PROVIDED MATERIAL -

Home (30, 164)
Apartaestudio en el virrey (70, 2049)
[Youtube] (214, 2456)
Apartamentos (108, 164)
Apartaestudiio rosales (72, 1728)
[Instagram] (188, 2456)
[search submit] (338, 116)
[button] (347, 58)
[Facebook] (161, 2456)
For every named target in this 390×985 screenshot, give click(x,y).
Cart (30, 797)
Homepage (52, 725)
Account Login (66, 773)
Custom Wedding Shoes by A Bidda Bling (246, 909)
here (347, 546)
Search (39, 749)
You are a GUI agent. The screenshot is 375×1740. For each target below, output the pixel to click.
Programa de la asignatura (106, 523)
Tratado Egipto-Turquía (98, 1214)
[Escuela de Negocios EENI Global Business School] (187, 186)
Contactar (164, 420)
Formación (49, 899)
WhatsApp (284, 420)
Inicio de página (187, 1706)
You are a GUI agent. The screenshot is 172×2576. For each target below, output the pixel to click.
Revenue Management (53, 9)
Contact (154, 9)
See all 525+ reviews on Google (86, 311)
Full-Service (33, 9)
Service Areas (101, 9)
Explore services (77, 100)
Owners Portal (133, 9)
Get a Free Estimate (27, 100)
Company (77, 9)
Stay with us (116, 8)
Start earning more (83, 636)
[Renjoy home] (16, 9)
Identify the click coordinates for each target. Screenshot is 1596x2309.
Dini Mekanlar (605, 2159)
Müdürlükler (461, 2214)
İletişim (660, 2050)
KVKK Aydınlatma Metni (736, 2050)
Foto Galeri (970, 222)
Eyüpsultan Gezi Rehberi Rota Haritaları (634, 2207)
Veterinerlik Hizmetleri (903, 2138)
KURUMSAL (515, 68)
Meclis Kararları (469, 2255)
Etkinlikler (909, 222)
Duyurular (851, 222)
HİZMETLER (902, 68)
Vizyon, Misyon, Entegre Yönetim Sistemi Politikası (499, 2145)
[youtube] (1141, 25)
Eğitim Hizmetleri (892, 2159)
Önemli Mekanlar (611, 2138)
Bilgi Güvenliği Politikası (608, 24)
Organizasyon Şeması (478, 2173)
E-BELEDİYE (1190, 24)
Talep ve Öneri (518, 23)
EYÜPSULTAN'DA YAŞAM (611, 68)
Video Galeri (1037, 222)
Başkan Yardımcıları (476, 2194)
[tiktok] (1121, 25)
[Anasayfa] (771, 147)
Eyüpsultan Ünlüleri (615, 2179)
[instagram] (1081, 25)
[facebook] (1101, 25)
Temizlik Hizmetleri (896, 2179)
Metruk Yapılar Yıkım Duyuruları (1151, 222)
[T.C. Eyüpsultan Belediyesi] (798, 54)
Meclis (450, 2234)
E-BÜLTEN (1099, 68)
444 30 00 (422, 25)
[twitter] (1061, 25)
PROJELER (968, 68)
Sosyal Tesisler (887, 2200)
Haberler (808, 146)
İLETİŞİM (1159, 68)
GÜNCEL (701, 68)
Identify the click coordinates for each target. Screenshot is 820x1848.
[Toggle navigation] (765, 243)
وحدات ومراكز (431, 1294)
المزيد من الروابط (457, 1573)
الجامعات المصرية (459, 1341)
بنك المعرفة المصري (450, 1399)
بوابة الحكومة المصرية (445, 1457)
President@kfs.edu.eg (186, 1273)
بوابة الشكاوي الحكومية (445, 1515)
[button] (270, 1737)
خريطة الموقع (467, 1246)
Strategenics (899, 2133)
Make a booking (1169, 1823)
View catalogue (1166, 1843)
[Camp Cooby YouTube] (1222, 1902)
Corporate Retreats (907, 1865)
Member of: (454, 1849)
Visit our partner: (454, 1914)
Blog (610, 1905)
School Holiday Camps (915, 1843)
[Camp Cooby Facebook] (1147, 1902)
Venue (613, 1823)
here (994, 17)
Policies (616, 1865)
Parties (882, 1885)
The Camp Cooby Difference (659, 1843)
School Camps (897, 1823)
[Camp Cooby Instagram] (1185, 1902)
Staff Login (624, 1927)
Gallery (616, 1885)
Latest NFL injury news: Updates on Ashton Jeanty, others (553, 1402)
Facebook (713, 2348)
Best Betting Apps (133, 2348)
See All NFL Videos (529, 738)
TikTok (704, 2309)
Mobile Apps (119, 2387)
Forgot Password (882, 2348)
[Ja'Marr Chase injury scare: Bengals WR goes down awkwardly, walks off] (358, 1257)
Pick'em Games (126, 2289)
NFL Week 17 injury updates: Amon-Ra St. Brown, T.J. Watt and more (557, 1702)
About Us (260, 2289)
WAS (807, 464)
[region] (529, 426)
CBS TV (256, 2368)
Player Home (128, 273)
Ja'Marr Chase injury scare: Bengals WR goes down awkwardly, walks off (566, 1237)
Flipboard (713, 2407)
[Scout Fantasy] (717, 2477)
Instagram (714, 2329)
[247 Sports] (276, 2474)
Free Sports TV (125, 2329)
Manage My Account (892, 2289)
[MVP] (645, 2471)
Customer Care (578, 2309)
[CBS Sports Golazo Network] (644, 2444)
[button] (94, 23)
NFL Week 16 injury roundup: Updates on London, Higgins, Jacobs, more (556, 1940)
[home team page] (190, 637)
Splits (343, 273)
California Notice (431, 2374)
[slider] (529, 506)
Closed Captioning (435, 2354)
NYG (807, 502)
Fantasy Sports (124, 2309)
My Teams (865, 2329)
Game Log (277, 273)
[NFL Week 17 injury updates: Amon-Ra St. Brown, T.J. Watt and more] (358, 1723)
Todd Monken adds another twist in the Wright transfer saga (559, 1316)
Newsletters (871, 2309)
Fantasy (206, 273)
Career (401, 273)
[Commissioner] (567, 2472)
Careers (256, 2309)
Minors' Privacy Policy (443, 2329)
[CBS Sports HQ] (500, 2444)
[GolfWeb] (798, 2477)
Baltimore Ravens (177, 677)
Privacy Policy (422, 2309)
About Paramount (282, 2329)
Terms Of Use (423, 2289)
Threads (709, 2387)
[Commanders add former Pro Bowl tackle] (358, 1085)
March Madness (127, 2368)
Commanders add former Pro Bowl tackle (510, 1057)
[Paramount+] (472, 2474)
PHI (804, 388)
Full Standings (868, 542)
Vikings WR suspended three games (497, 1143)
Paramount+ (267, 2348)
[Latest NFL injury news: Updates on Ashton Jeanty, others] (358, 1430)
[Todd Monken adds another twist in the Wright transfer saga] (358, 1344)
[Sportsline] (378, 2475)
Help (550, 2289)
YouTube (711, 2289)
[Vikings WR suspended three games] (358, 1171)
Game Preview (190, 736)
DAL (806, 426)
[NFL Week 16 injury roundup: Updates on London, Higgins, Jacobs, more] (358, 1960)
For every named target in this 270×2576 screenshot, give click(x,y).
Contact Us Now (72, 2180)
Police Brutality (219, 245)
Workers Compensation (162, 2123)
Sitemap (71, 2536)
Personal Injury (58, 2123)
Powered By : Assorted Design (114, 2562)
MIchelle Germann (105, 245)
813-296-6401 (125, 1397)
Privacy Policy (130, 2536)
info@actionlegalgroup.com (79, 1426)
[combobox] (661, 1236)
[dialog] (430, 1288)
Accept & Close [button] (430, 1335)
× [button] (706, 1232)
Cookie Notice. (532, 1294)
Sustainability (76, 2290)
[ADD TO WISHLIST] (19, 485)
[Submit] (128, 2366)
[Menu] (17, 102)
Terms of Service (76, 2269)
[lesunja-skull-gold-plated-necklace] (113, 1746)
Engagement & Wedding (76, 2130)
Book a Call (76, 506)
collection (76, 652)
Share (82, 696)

WHAT THE TASK ASKS -
Your task is to copy each line of the entries that includes the word "agent".

TASK ANSWER -
You are a GUI agent. The screenshot is 375×1740. For each target below, output the pixel to click.
You are a GUI agent. The screenshot is 172×2576. For each target below, output the pixel to click.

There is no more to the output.